A fix has been applied to correct the display of start and end dates in the Role Definitions listings screen. Previously, the dates were not being displayed accurately, which caused confusion in the listings. This fix resolves the issue, ensuring that start and end dates are represented correctly.
Updated the email-sending functionality to exclude recipients who do not have a locale set when sending emails to multiple people.The previous implementation attempted to send emails to all recipients, regardless of whether they had a locale set, which could cause issues. This fix ensures that only recipients with a set locale receive the email.
Fixes in ManageApplicationWizard Workflow
Multiple issues have been addressed in the ManageApplicationWizard workflow to enhance the user experience:
Cancel/Back Button Missing: The absence of the "Cancel" and "Back" buttons on the "Select Application" page has been resolved, allowing users to abort the workflow if needed.

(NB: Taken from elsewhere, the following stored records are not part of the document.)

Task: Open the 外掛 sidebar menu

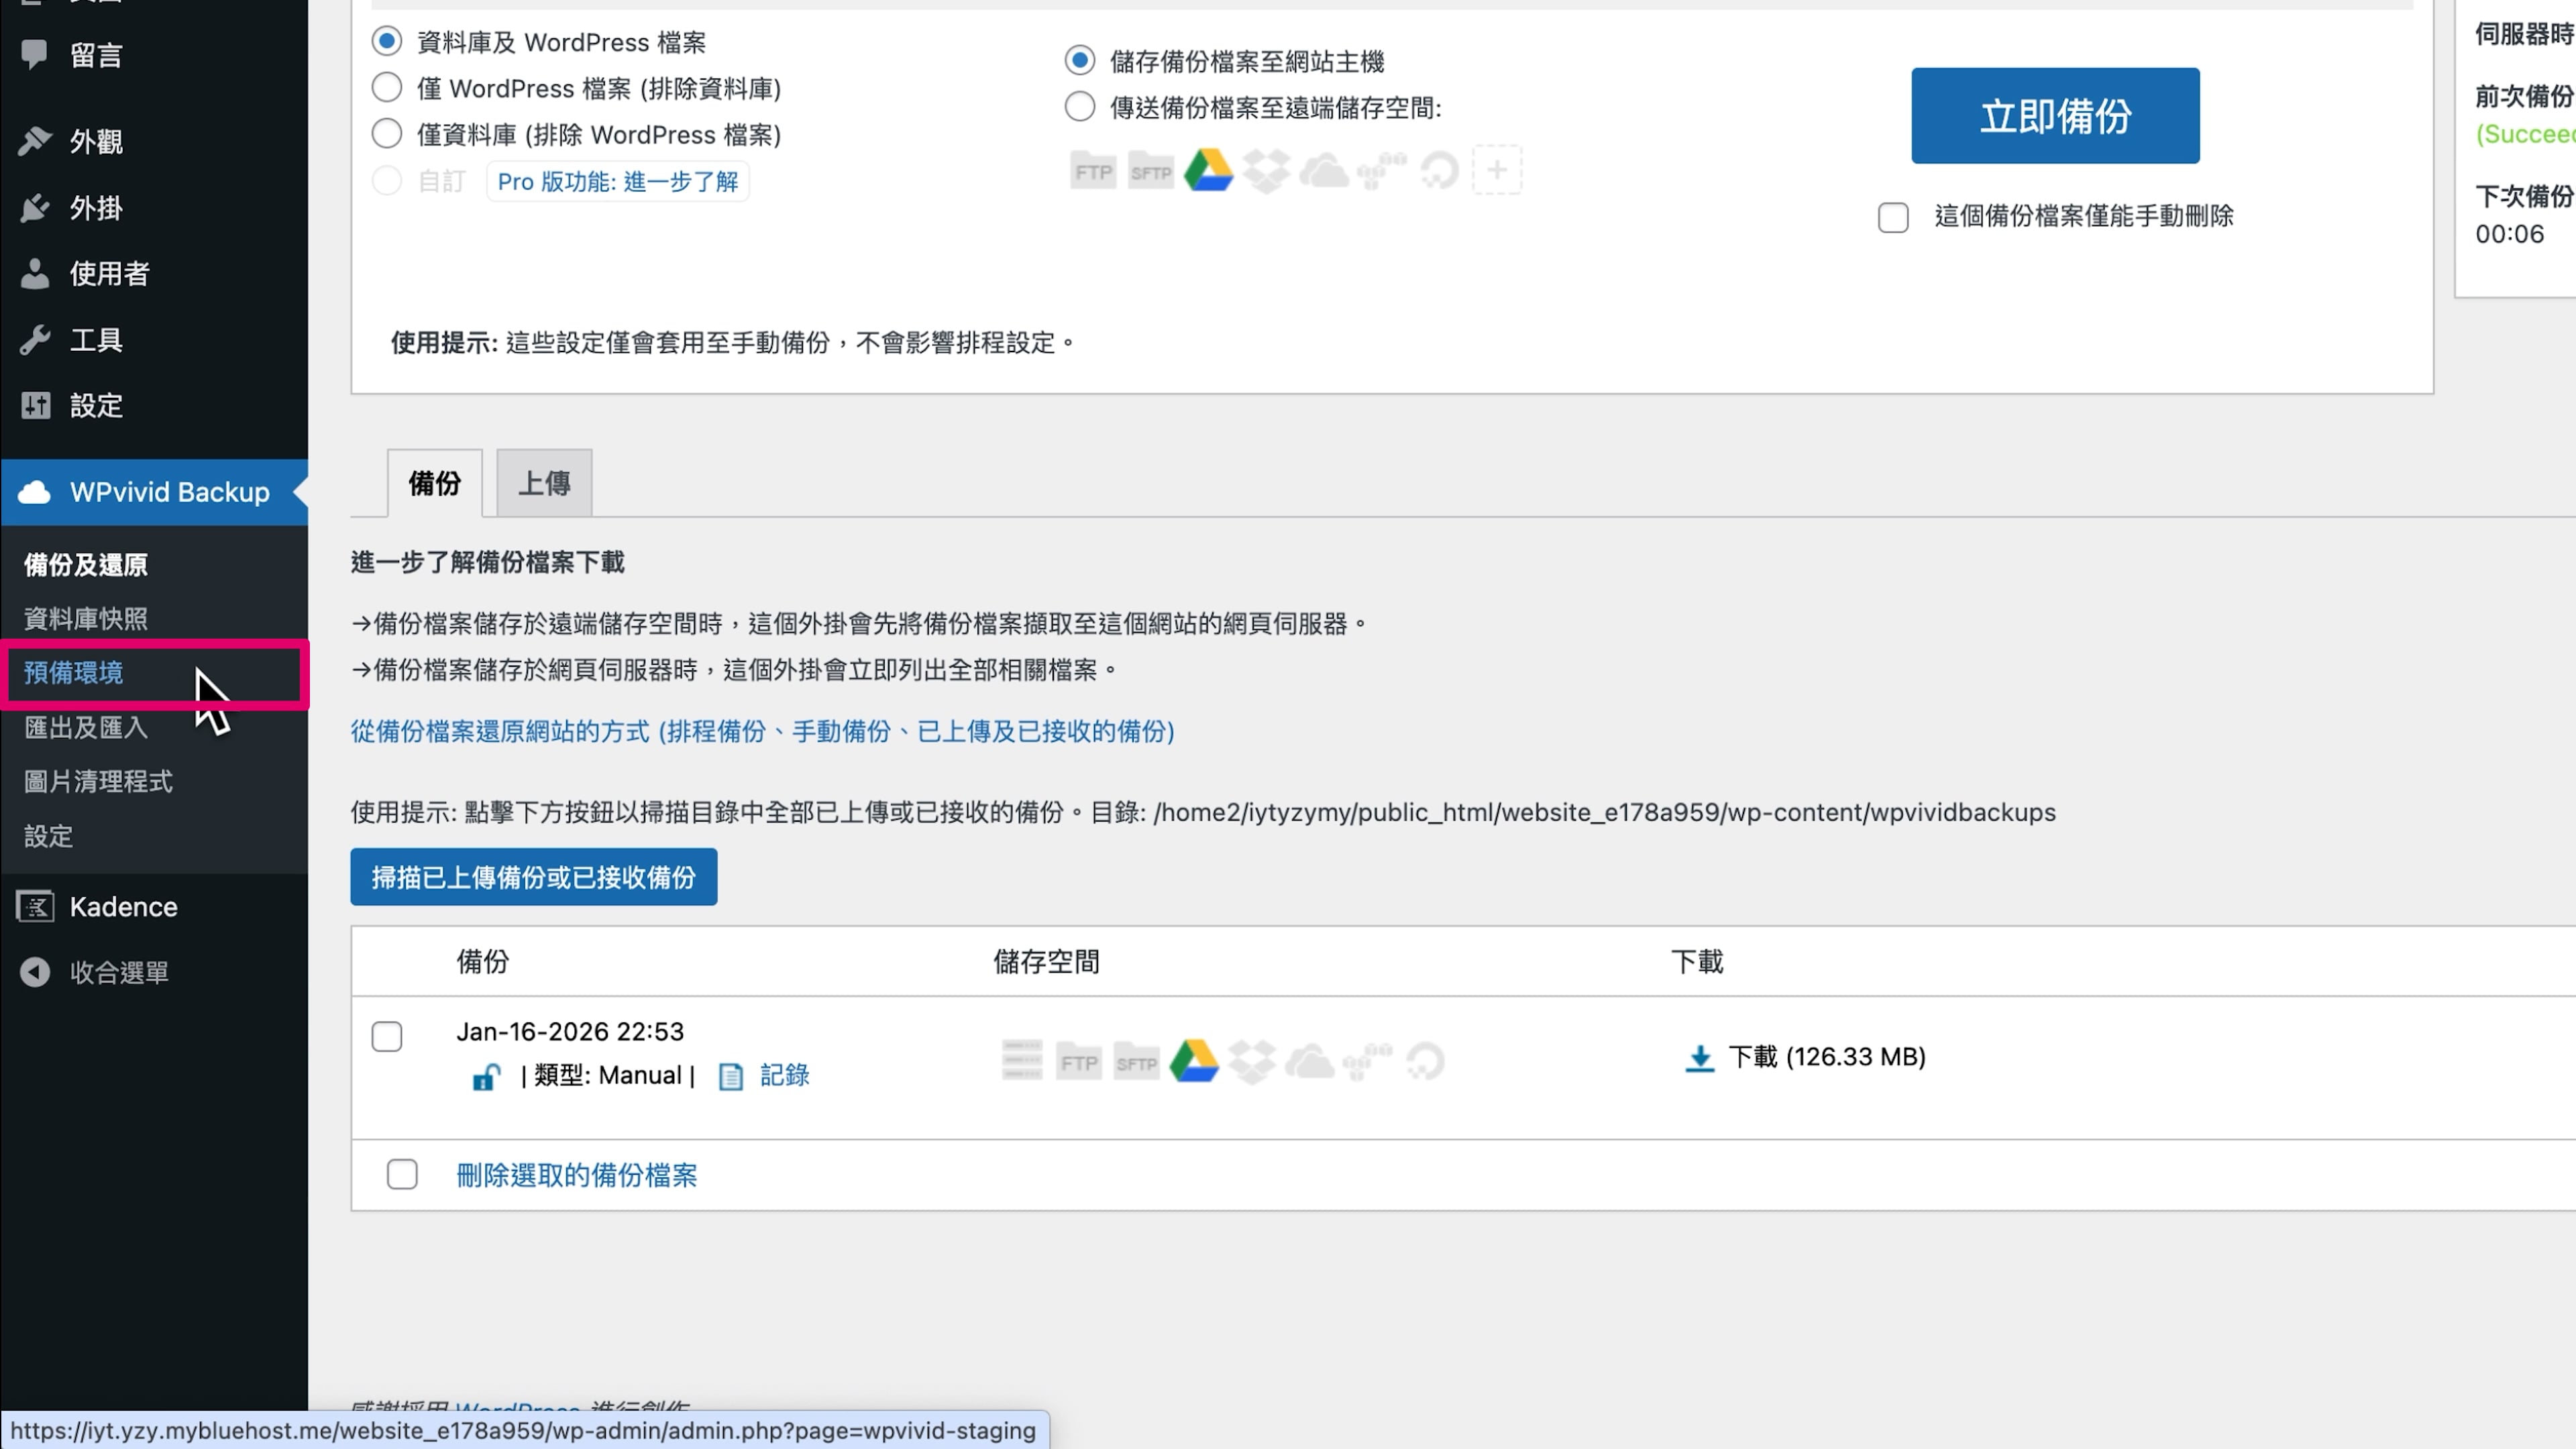Action: (x=96, y=208)
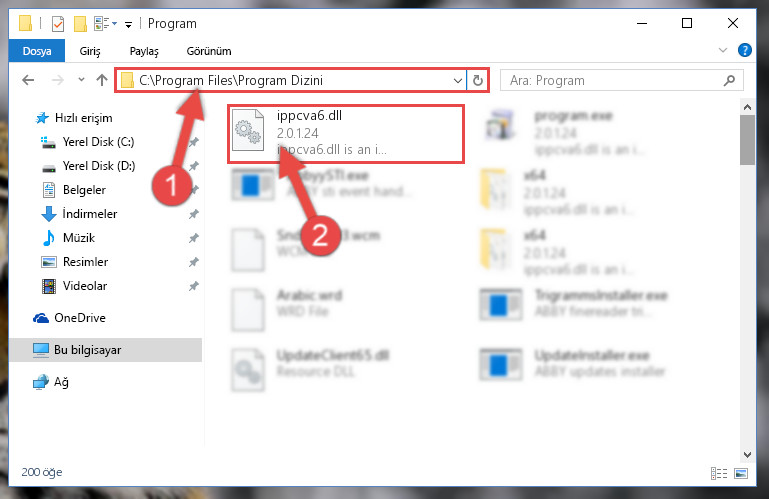769x499 pixels.
Task: Open the Help question mark icon
Action: (744, 50)
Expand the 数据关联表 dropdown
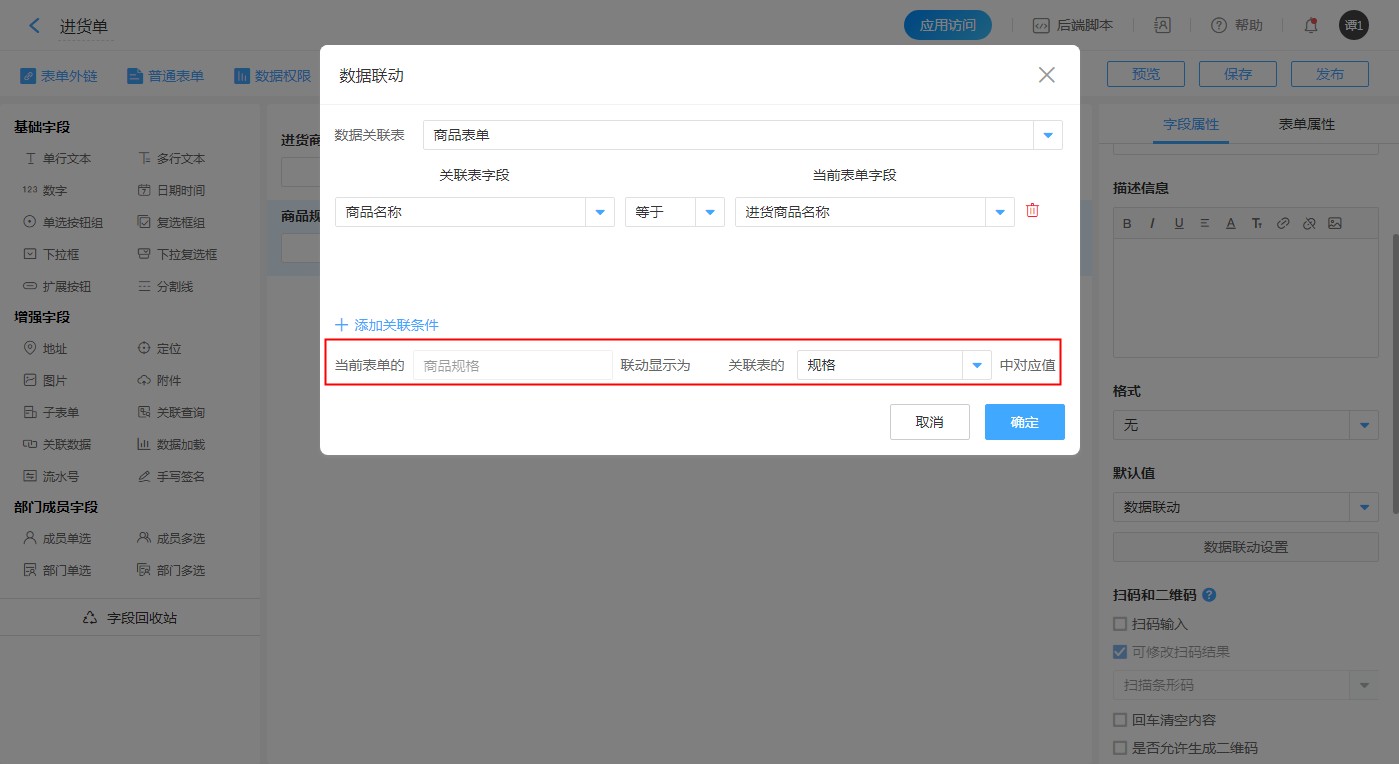This screenshot has width=1399, height=764. [1048, 135]

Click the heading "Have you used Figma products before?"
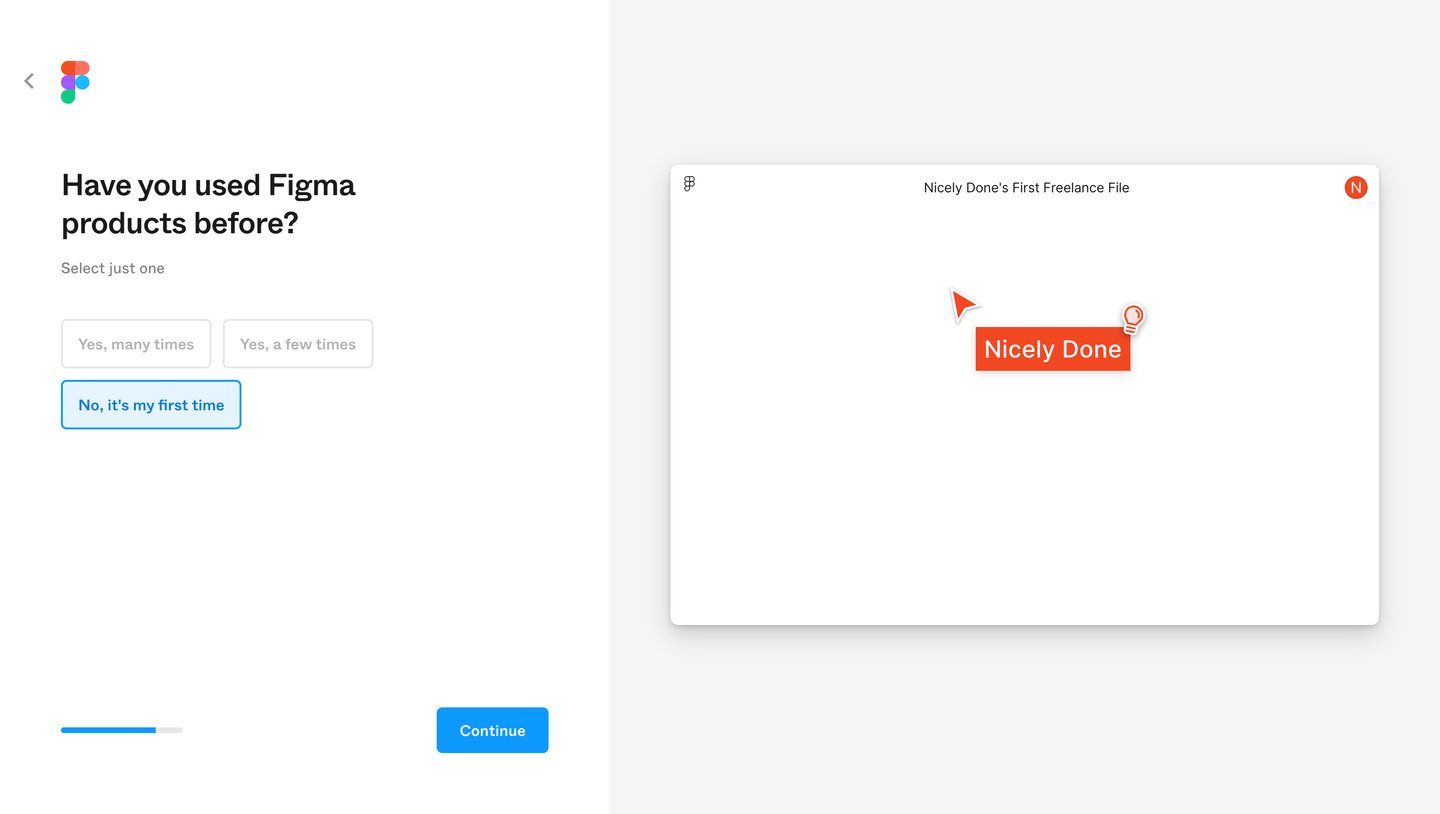click(208, 203)
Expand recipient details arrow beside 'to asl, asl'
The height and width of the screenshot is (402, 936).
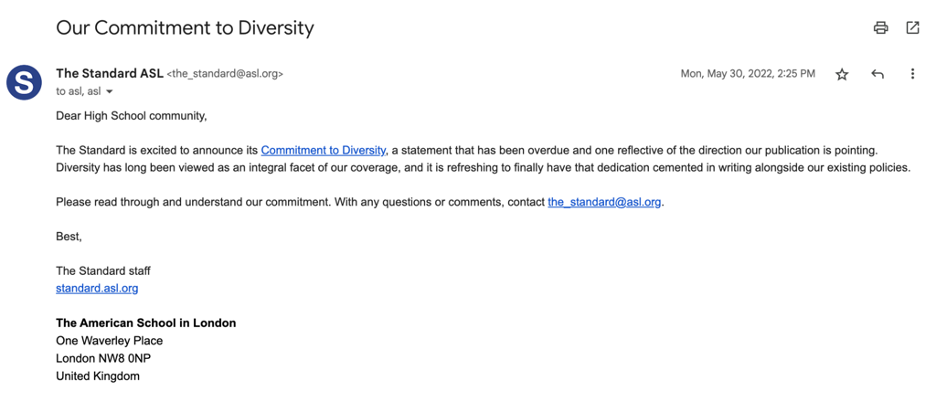[x=109, y=92]
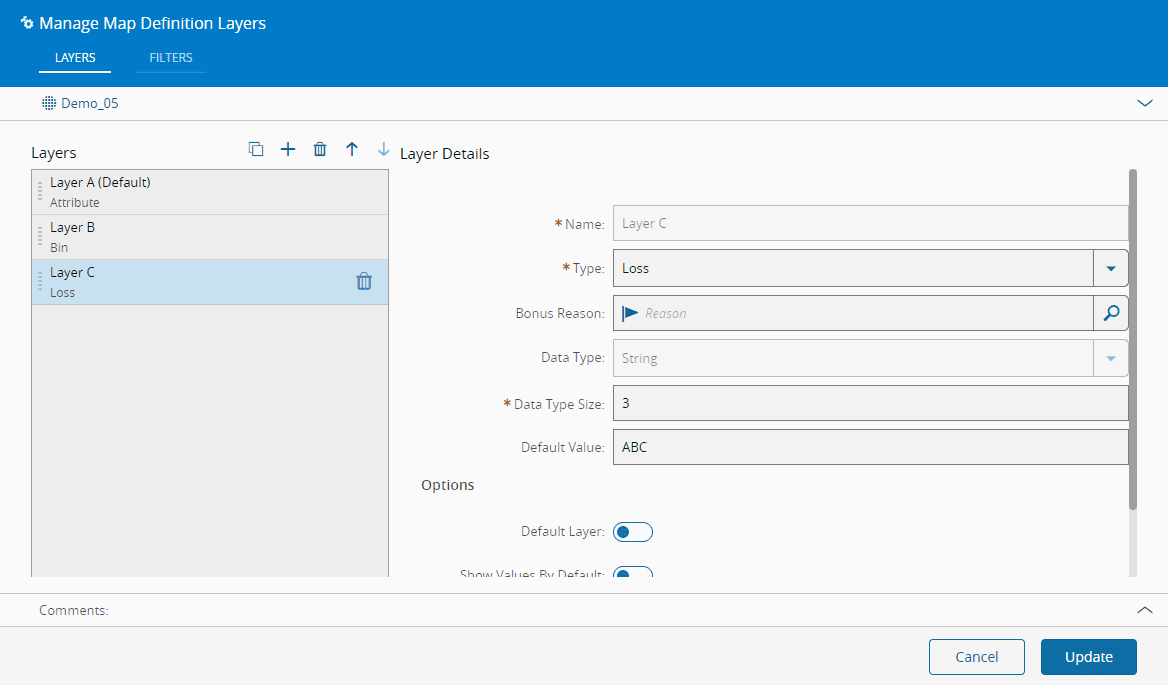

Executive Summary Page: After editing any settings within the "Edit Application Settings" option, the workflow now correctly displays an Executive Summary page instead of just a confirmation message. The user will no longer be redirected directly to the "Select Workflow" page.
Multiple Application Selection Issues: Several issues related to selecting multiple applications have been fixed:
Only the last selected application was previously shown in the "You selected this Application to manage" section. Now, all selected applications are correctly displayed.
The count of selected applications was incorrectly displayed as 0. This issue has been corrected.
Locale-related issues with the displayed application count have been fixed.
These fixes ensure a smoother and more intuitive workflow experience for users.
A critical issue affecting the assignment of rights to management roles in the UI has been resolved. Previously, users could only assign app rights to management roles for the first seven app rights in the native UI. When attempting to assign rights from the 8th app right onwards, the respective app rights would not appear in the "Assign Rights to Management Role" modal. This was due to pagination, which filtered only the first seven fetched elements. The fix ensures that all app rights, regardless of their position in the list, are now available for management role assignments in the native UI. This fix restores full functionality to the role assignment process, allowing users to manage app rights effectively without any limitations.